Given instruction:
In the listing below, swap each occurrence of "Instruction" for "Command" and reproduce the listing with everything else unchanged.

Record extracts:

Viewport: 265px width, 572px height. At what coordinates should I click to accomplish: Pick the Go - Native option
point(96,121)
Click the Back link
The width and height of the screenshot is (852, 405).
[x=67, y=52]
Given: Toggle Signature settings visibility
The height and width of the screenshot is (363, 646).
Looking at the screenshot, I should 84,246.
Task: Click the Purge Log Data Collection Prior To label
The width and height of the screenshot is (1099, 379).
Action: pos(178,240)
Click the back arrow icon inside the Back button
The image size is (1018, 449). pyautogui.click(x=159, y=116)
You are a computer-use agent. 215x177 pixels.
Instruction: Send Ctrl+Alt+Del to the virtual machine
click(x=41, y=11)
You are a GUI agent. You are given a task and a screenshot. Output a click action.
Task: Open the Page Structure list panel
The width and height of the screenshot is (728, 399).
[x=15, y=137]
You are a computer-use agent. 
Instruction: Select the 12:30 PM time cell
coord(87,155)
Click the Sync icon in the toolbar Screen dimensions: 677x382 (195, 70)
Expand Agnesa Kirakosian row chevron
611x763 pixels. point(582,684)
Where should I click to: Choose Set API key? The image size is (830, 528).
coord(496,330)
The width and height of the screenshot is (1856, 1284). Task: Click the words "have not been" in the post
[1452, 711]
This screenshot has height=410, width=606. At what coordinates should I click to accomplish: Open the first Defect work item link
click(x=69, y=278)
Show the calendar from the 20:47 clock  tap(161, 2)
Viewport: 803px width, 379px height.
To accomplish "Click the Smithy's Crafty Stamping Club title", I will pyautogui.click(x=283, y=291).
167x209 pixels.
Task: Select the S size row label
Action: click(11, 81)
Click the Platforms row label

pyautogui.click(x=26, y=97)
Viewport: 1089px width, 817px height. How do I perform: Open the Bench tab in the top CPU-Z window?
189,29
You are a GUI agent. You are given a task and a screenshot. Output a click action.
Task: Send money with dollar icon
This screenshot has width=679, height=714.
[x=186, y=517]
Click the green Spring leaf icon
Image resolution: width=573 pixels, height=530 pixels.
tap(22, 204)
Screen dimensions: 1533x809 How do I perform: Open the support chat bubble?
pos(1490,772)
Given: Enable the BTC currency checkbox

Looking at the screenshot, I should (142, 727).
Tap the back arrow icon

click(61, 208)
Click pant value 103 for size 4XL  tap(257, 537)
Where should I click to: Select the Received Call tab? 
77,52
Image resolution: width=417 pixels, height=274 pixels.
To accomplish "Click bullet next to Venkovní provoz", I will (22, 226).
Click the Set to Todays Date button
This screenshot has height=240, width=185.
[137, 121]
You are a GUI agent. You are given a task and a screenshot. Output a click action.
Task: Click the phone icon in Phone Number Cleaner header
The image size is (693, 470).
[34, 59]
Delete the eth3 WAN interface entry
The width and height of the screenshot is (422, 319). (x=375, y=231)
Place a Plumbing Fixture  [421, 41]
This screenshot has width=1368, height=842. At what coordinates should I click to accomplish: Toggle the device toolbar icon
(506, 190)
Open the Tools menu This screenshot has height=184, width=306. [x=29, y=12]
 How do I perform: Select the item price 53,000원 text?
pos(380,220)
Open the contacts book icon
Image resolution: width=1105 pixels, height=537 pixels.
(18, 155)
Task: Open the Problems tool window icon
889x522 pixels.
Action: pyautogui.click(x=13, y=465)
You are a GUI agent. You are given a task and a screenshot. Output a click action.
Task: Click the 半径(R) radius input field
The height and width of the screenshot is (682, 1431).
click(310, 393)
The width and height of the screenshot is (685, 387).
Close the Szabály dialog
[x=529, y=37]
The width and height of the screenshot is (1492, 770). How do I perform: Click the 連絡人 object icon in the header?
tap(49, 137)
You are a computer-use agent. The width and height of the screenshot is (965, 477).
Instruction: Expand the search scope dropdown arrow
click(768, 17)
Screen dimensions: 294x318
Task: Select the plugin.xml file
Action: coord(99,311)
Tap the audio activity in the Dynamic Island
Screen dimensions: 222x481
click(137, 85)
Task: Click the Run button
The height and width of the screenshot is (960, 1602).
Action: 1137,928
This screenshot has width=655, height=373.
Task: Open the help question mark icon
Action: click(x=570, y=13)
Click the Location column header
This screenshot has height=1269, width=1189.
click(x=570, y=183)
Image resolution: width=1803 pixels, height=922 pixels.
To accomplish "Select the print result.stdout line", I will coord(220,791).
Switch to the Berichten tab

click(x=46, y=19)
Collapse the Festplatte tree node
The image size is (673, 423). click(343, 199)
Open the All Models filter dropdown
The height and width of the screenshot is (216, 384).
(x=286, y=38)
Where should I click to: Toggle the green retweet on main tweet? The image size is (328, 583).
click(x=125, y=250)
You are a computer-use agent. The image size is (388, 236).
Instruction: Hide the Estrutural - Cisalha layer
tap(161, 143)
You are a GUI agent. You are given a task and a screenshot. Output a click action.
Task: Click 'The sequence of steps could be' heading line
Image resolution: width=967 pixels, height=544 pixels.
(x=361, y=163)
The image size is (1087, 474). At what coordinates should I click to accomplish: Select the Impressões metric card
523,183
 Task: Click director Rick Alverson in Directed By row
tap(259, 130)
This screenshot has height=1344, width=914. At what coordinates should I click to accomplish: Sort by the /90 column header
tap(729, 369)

Answer to this task:
Viewport: 265px width, 572px height. At what coordinates should I click to accomplish: Pick the Go - Native option
point(96,121)
Click the Back link
The width and height of the screenshot is (852, 405).
[x=67, y=52]
Given: Toggle Signature settings visibility
The height and width of the screenshot is (363, 646).
Looking at the screenshot, I should 84,246.
Task: Click the Purge Log Data Collection Prior To label
The width and height of the screenshot is (1099, 379).
Action: pos(178,240)
Click the back arrow icon inside the Back button
The image size is (1018, 449). pyautogui.click(x=159, y=116)
You are a computer-use agent. 215x177 pixels.
Command: Send Ctrl+Alt+Del to the virtual machine
click(x=41, y=11)
You are a GUI agent. You are given a task and a screenshot. Output a click action.
Task: Open the Page Structure list panel
The width and height of the screenshot is (728, 399).
[x=15, y=137]
You are a computer-use agent. 
Command: Select the 12:30 PM time cell
coord(87,155)
Click the Sync icon in the toolbar Screen dimensions: 677x382 (195, 70)
Expand Agnesa Kirakosian row chevron
611x763 pixels. point(582,684)
Where should I click to: Choose Set API key? The image size is (830, 528).
coord(496,330)
The width and height of the screenshot is (1856, 1284). Task: Click the words "have not been" in the post
[1452, 711]
This screenshot has height=410, width=606. At what coordinates should I click to accomplish: Open the first Defect work item link
click(x=69, y=278)
Show the calendar from the 20:47 clock  tap(161, 2)
Viewport: 803px width, 379px height.
To accomplish "Click the Smithy's Crafty Stamping Club title", I will pyautogui.click(x=283, y=291).
167x209 pixels.
Task: Select the S size row label
Action: click(11, 81)
Click the Platforms row label

pyautogui.click(x=26, y=97)
Viewport: 1089px width, 817px height. How do I perform: Open the Bench tab in the top CPU-Z window?
189,29
You are a GUI agent. You are given a task and a screenshot. Output a click action.
Task: Send money with dollar icon
This screenshot has width=679, height=714.
[x=186, y=517]
Click the green Spring leaf icon
Image resolution: width=573 pixels, height=530 pixels.
tap(22, 204)
Screen dimensions: 1533x809 How do I perform: Open the support chat bubble?
pos(1490,772)
Given: Enable the BTC currency checkbox

Looking at the screenshot, I should (142, 727).
Tap the back arrow icon

click(61, 208)
Click pant value 103 for size 4XL  tap(257, 537)
Where should I click to: Select the Received Call tab? 
77,52
Image resolution: width=417 pixels, height=274 pixels.
To accomplish "Click bullet next to Venkovní provoz", I will (22, 226).
Click the Set to Todays Date button
This screenshot has height=240, width=185.
[137, 121]
You are a GUI agent. You are given a task and a screenshot. Output a click action.
Task: Click the phone icon in Phone Number Cleaner header
The image size is (693, 470).
[34, 59]
Delete the eth3 WAN interface entry
The width and height of the screenshot is (422, 319). (x=375, y=231)
Place a Plumbing Fixture  [421, 41]
This screenshot has width=1368, height=842. At what coordinates should I click to accomplish: Toggle the device toolbar icon
(506, 190)
Open the Tools menu This screenshot has height=184, width=306. [x=29, y=12]
 How do I perform: Select the item price 53,000원 text?
pos(380,220)
Open the contacts book icon
Image resolution: width=1105 pixels, height=537 pixels.
(18, 155)
Task: Open the Problems tool window icon
889x522 pixels.
Action: pyautogui.click(x=13, y=465)
You are a GUI agent. You are given a task and a screenshot. Output a click action.
Task: Click the 半径(R) radius input field
The height and width of the screenshot is (682, 1431).
click(310, 393)
The width and height of the screenshot is (685, 387).
Close the Szabály dialog
[x=529, y=37]
The width and height of the screenshot is (1492, 770). How do I perform: Click the 連絡人 object icon in the header?
tap(49, 137)
You are a computer-use agent. The width and height of the screenshot is (965, 477).
Command: Expand the search scope dropdown arrow
click(768, 17)
Screen dimensions: 294x318
Task: Select the plugin.xml file
Action: coord(99,311)
Tap the audio activity in the Dynamic Island
Screen dimensions: 222x481
click(137, 85)
Task: Click the Run button
The height and width of the screenshot is (960, 1602).
Action: 1137,928
This screenshot has width=655, height=373.
Task: Open the help question mark icon
Action: click(x=570, y=13)
Click the Location column header
This screenshot has height=1269, width=1189.
click(x=570, y=183)
Image resolution: width=1803 pixels, height=922 pixels.
To accomplish "Select the print result.stdout line", I will coord(220,791).
Switch to the Berichten tab

click(x=46, y=19)
Collapse the Festplatte tree node
The image size is (673, 423). click(343, 199)
Open the All Models filter dropdown
The height and width of the screenshot is (216, 384).
(x=286, y=38)
Where should I click to: Toggle the green retweet on main tweet? The image size is (328, 583).
click(x=125, y=250)
You are a computer-use agent. The image size is (388, 236).
Command: Hide the Estrutural - Cisalha layer
tap(161, 143)
You are a GUI agent. You are given a task and a screenshot. Output a click action.
Task: Click 'The sequence of steps could be' heading line
Image resolution: width=967 pixels, height=544 pixels.
(x=361, y=163)
The image size is (1087, 474). At what coordinates should I click to accomplish: Select the Impressões metric card
523,183
 Task: Click director Rick Alverson in Directed By row
tap(259, 130)
This screenshot has height=1344, width=914. At what coordinates should I click to accomplish: Sort by the /90 column header
tap(729, 369)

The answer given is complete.